→ **WHAT NEEDS TO BE DONE**:
Quote the entries in full, character for character, without their images.
=== Section Start ===
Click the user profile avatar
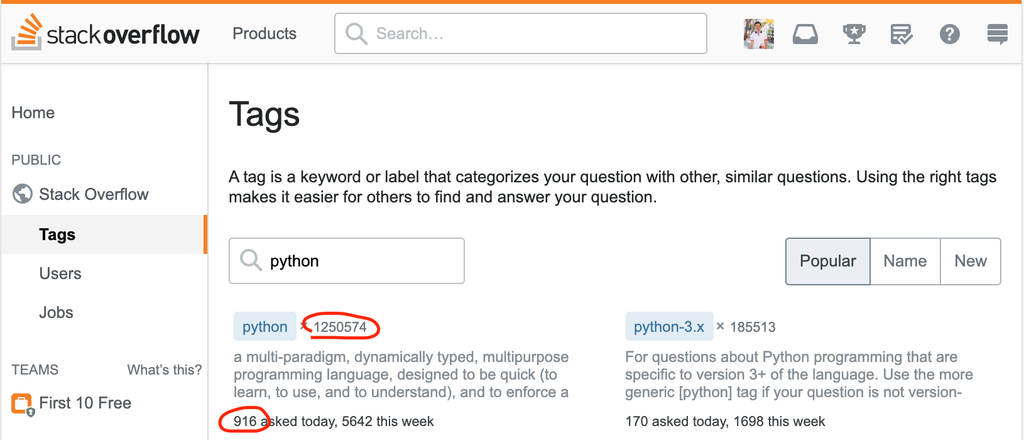 759,34
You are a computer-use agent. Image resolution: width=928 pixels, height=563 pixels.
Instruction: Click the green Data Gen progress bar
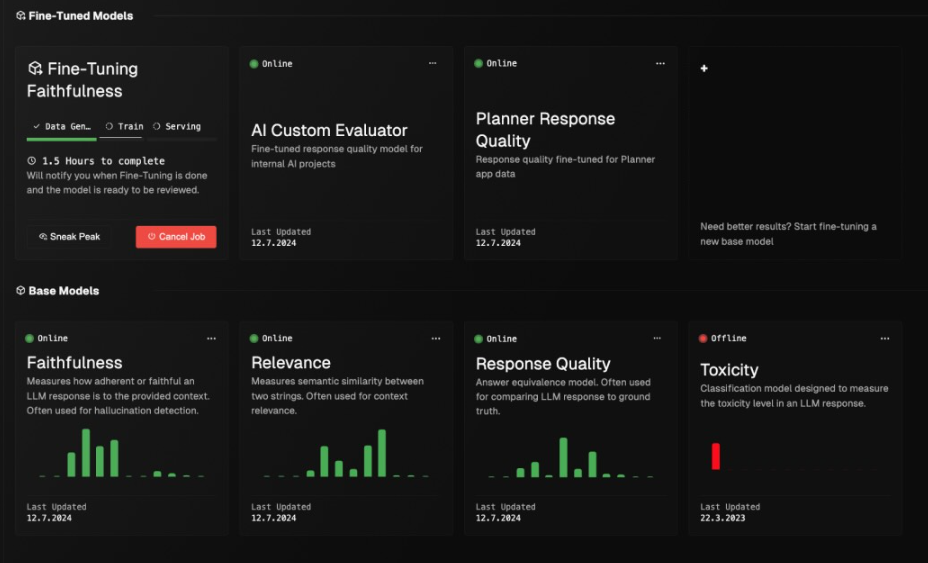click(x=62, y=139)
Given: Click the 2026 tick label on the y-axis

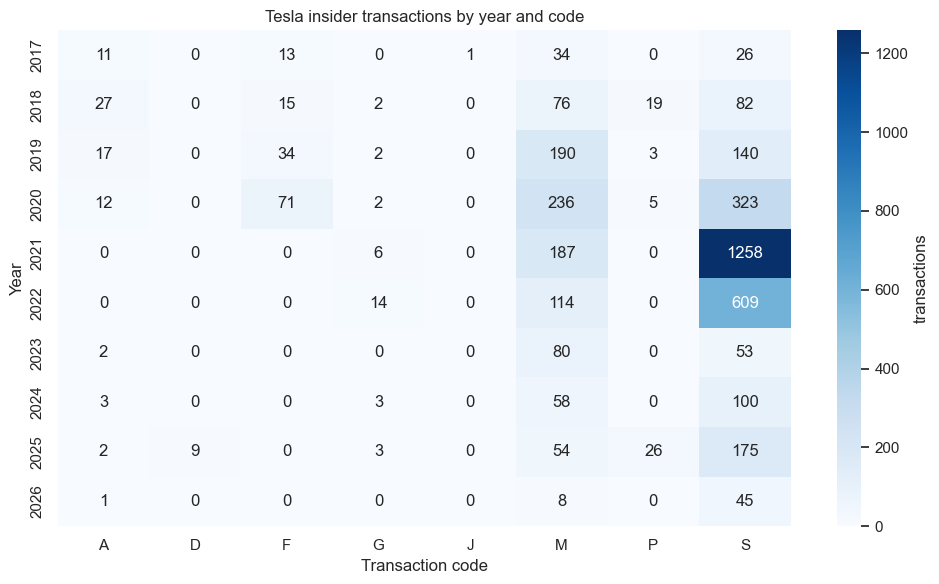Looking at the screenshot, I should click(x=36, y=501).
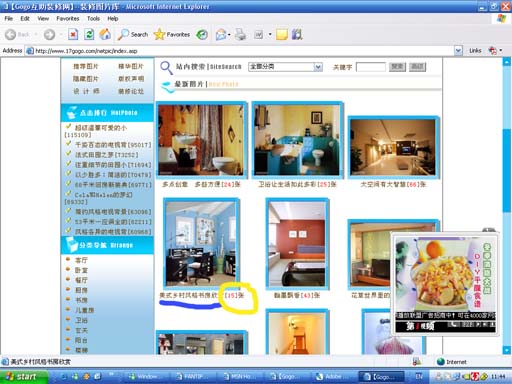Click the vertical page scrollbar thumb
The height and width of the screenshot is (384, 512).
pos(507,170)
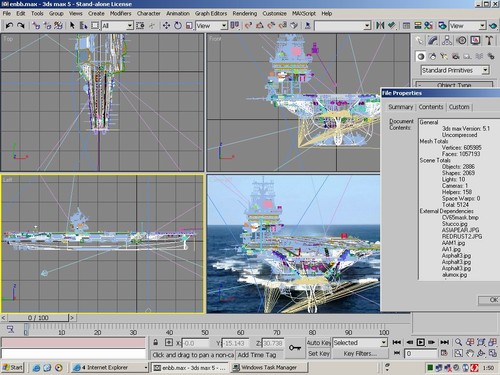Click the Key Filters button
The width and height of the screenshot is (500, 375).
pyautogui.click(x=360, y=354)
=== Section End ===
→ **TASK OUTPUT**:
Click the user profile avatar
 759,34
You are a computer-use agent. Image resolution: width=928 pixels, height=563 pixels.
Instruction: Click the green Data Gen progress bar
click(x=62, y=139)
Given: Click the 2026 tick label on the y-axis

Looking at the screenshot, I should click(x=36, y=501).
Click the vertical page scrollbar thumb
The height and width of the screenshot is (384, 512).
pos(507,170)
Click the Key Filters button
The width and height of the screenshot is (500, 375).
pyautogui.click(x=360, y=354)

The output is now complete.